After a few minutes of intense activity and arguments, calm fell upon our house again. I was too tired to do anything. I just went to my room crashed in to my bed. I woke up the next morning to a lot of noise outside. I had really gotten used to the neighborhood quiet that the noise, though not very loud, disturbed me from my sleep. I got up and went straight to the newspaper. I saw the headlines in the city section about how the murders that had taunted the neighborhood had finally been solved. I was surprised that an arrest had been made so fast. I moved my eyes down to the part where they had explained how the murders had been solved.
“It was an incredible piece of evidence that had gotten buried in another murder case. A portion of a cigarette case along with some butts had been found near the murder victim. It is already known that cigarette butts had been found near the previous murder victims as well. What proved to be path breaking was the cigarette case with a metallic encasing and initials printed on them. The police were immediately able to contact the manufacturer and then track the trail leading to the owner of the case.”
There were even a couple of lines mentioning my name and how I had helped in the investigation. My father was smug with pride and patted me on the back a couple of times, telling everyone who would lend an ear, what an amazing detective I would turn to be. My mom even managed a smile.
The last few lines of the article caught my attention:
“The government congratulated the police department for ardently pursuing the murderer and upholding democracy where no two citizens are different.”

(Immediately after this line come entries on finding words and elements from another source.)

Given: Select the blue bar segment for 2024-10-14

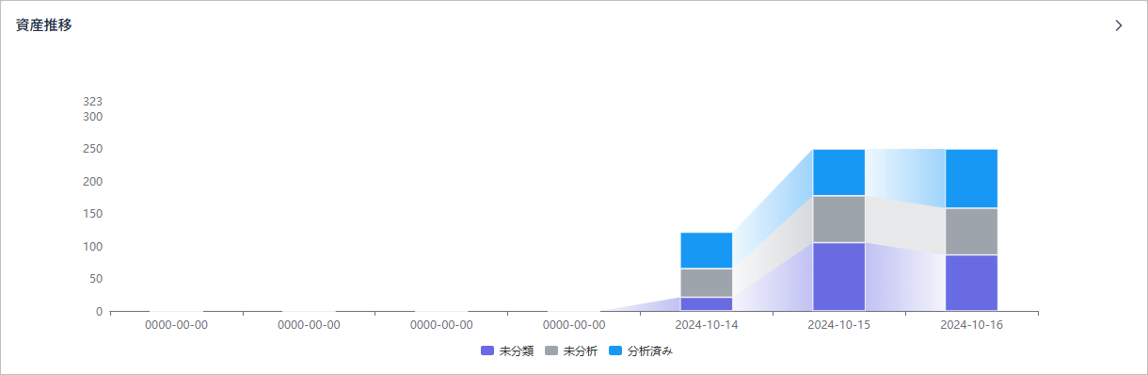Looking at the screenshot, I should 707,251.
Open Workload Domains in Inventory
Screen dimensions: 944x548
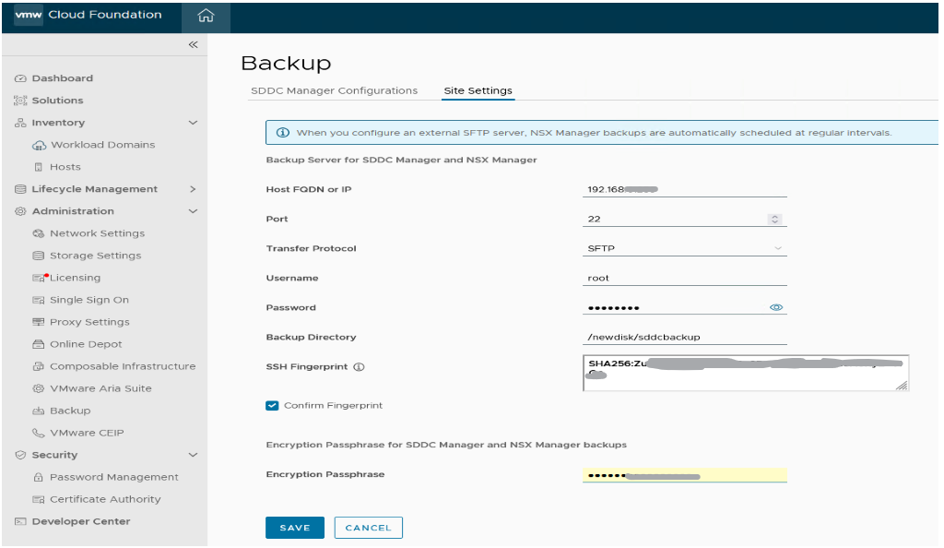(x=102, y=145)
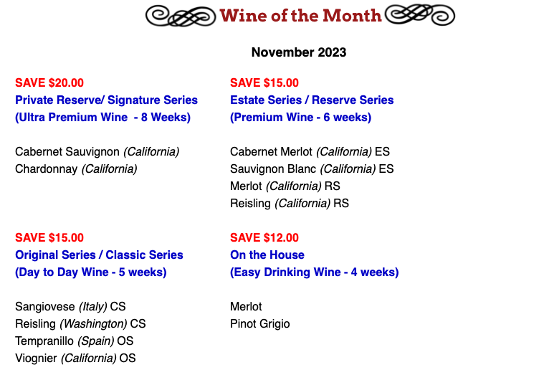544x375 pixels.
Task: Click (Easy Drinking Wine - 4 weeks) subtitle
Action: (315, 272)
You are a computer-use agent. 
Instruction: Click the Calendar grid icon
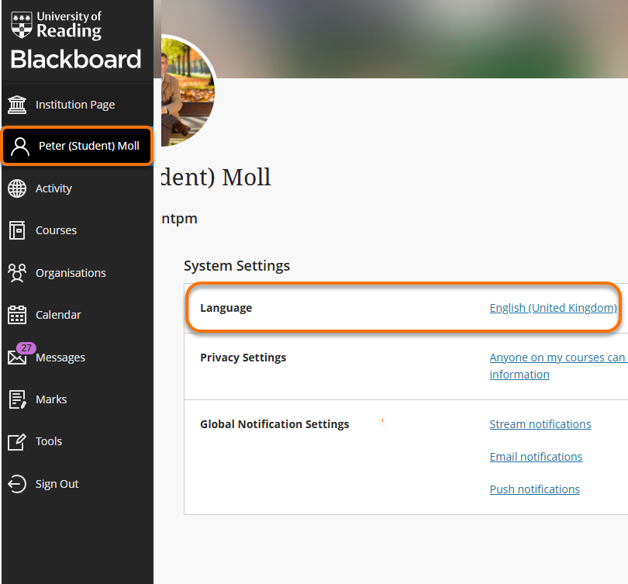[17, 315]
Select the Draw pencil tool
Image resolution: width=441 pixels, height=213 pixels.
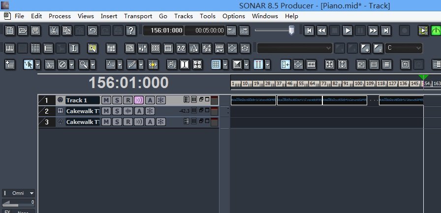(x=131, y=64)
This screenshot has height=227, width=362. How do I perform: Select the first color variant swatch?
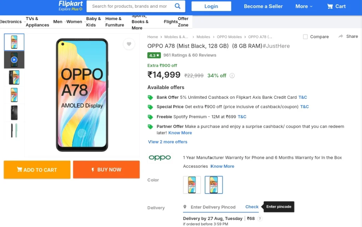tap(192, 185)
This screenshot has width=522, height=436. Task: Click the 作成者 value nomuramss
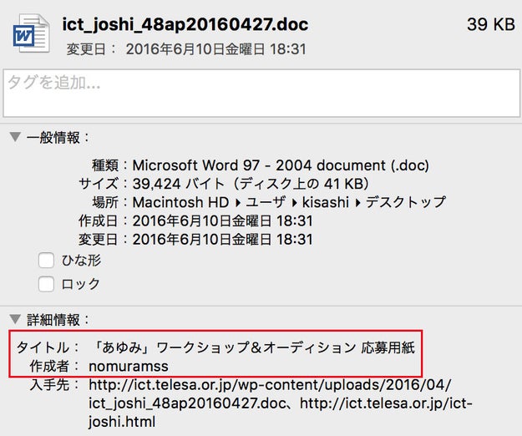129,365
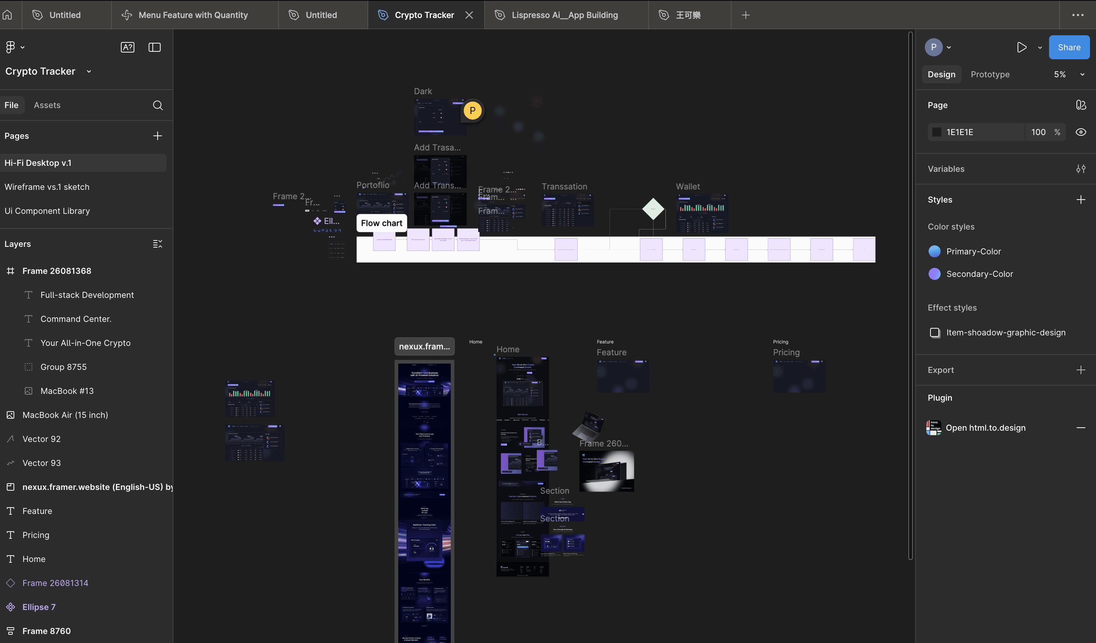Expand the Crypto Tracker file name dropdown

point(89,71)
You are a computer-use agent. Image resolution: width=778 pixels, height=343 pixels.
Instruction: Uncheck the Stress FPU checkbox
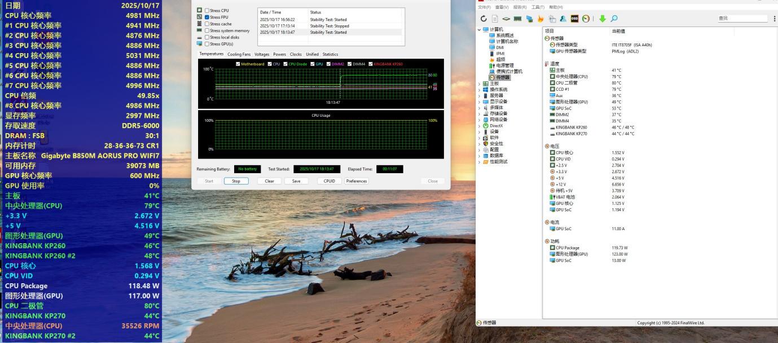(207, 17)
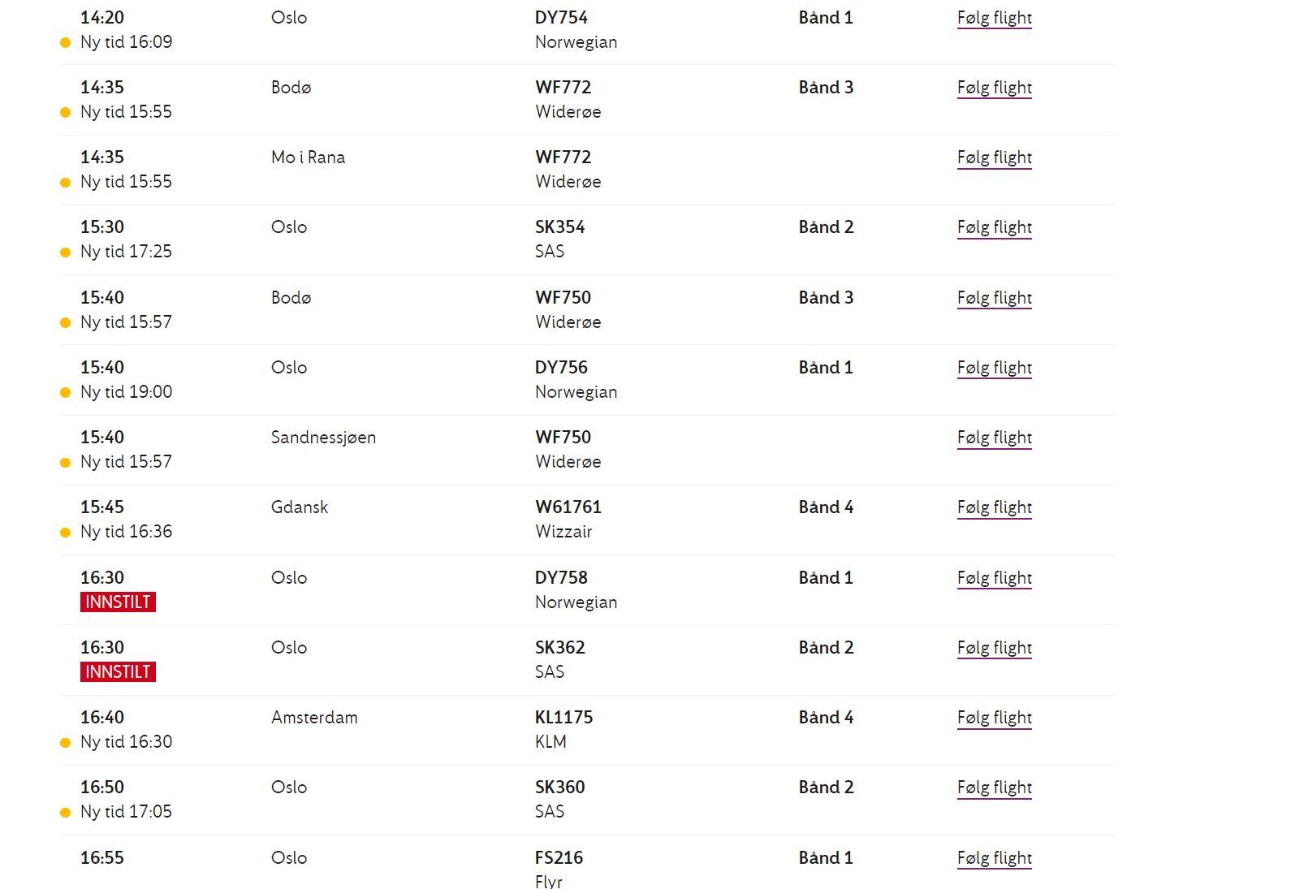Screen dimensions: 1291x889
Task: Click 'Følg flight' for Norwegian DY754
Action: click(x=994, y=18)

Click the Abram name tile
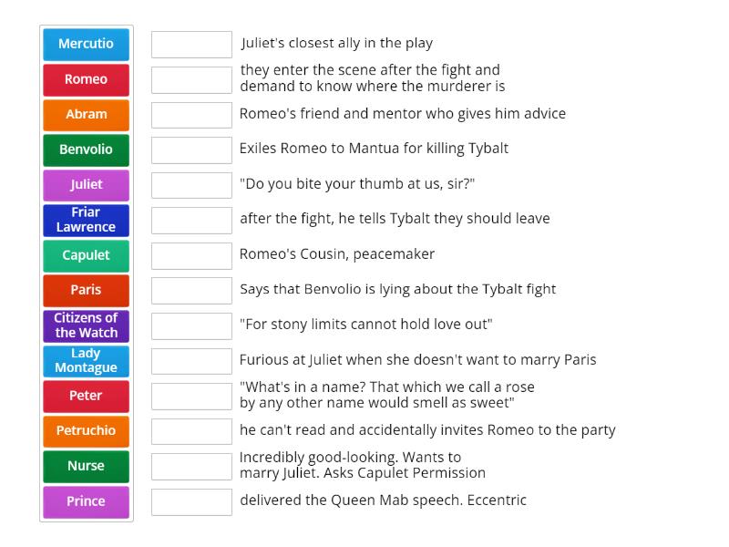coord(86,115)
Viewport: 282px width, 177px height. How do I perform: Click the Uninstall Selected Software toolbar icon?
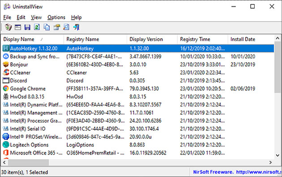tap(8, 27)
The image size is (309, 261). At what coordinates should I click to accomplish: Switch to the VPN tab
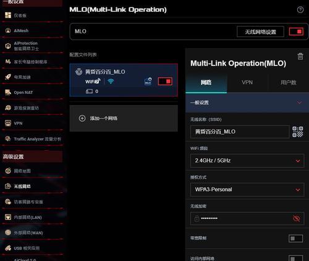247,82
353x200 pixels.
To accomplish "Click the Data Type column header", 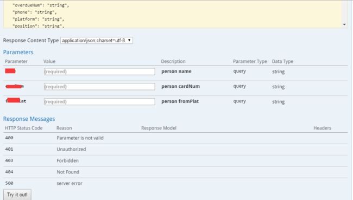I will click(282, 61).
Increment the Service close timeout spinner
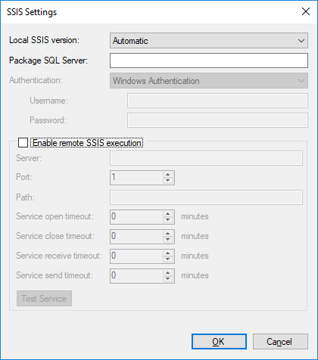Image resolution: width=318 pixels, height=360 pixels. (x=168, y=233)
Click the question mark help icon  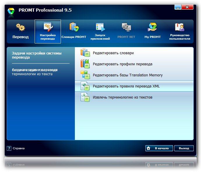tap(9, 148)
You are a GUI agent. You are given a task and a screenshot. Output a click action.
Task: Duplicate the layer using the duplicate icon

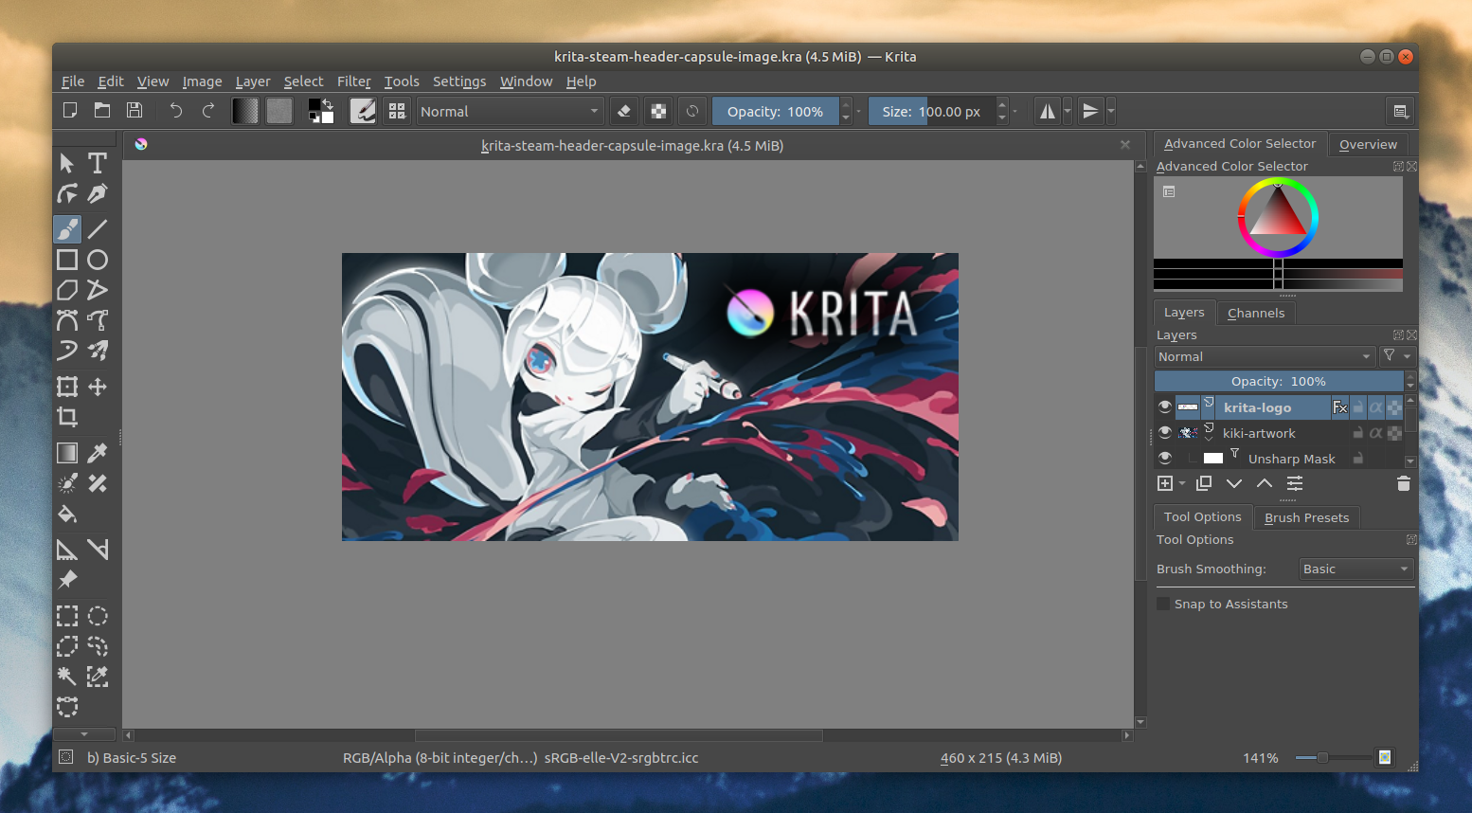(1203, 483)
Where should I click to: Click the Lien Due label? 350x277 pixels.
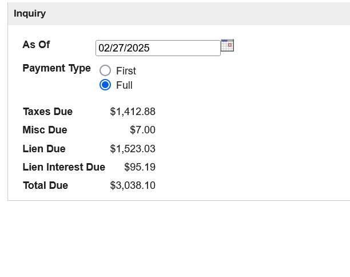(44, 149)
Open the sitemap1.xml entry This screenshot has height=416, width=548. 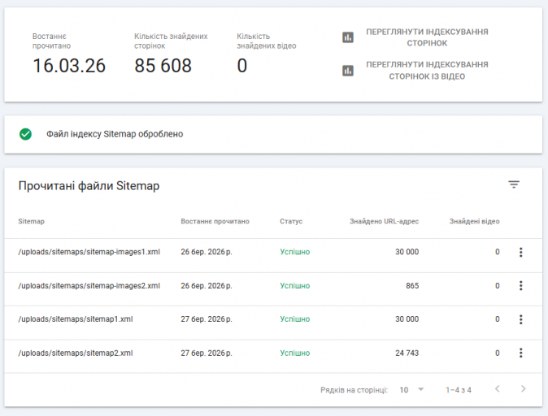pyautogui.click(x=75, y=319)
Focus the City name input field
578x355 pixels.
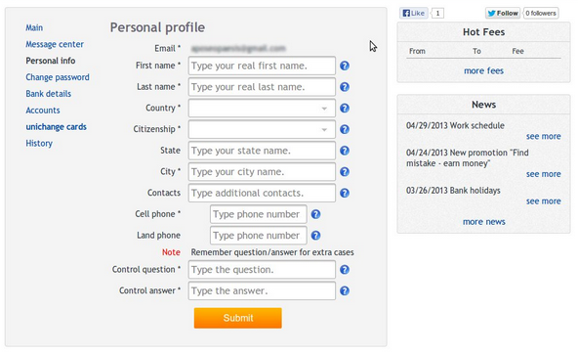(x=262, y=172)
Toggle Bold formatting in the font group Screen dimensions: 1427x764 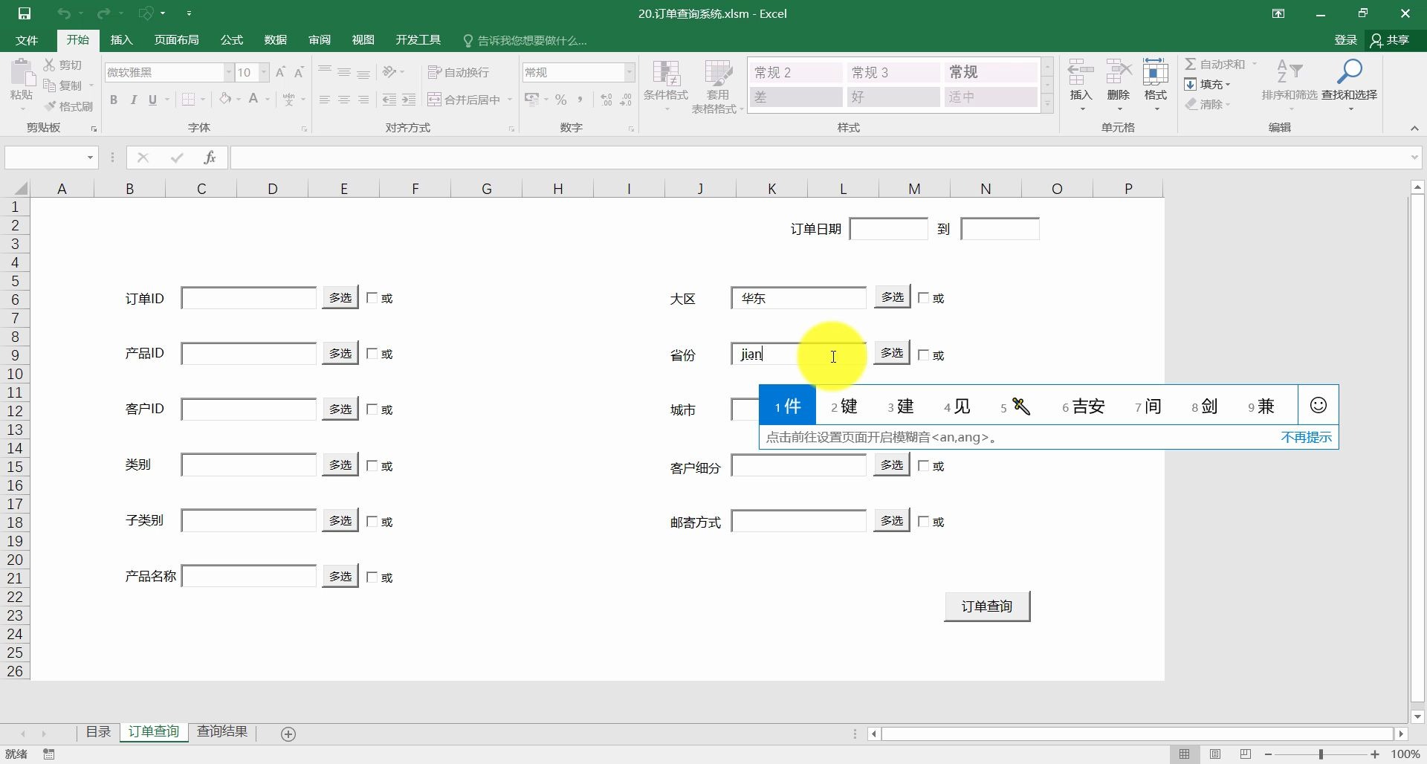point(114,100)
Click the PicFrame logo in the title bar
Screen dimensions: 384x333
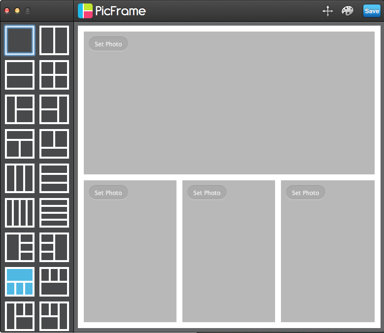pos(112,11)
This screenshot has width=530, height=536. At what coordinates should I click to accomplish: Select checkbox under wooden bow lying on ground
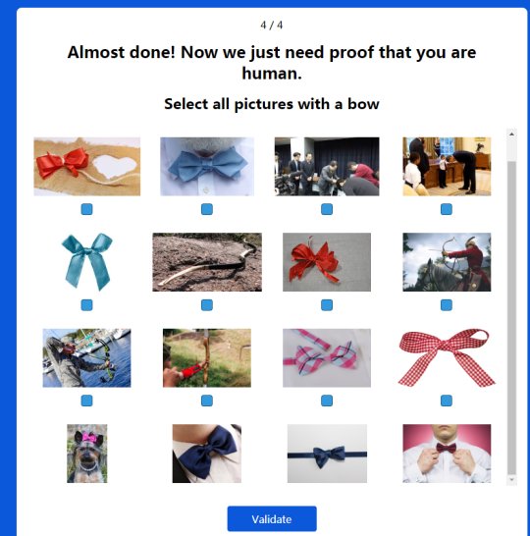coord(207,305)
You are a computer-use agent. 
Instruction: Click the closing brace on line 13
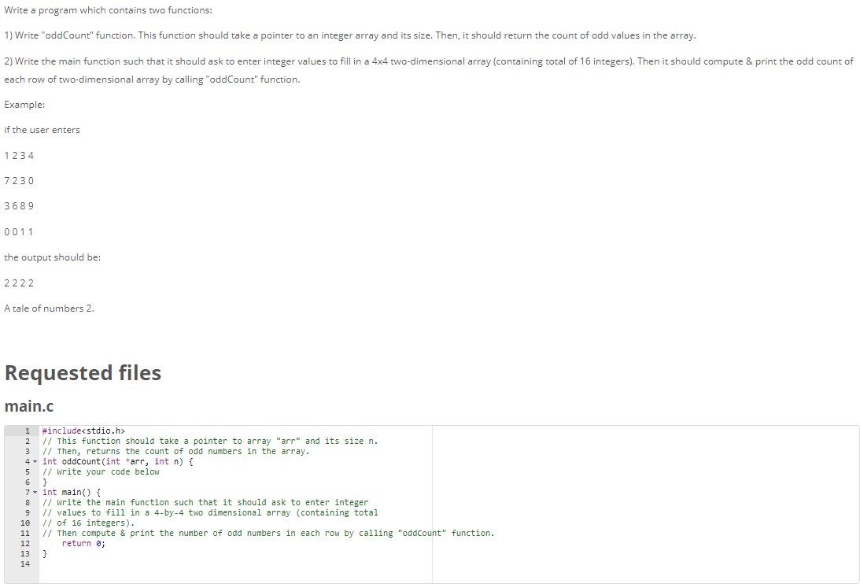pos(44,553)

I thought of the old homeless lady whose case file had read “Case closed” and had lack of investigation written all over it. My mom interjected my thought with a question
“Who was that old lady?”
“Some platform dweller. A nobody. That is why it was over looked,” said the neighbor who was more relaxed now that the threat to the colony was diffused.
Her tone almost suggested that she believed there was nothing wrong in overlooking that case. She was after all a platform dweller.
She was not a nobody, I thought to myself. She had saved a couple more lives by dying. That was no nobody.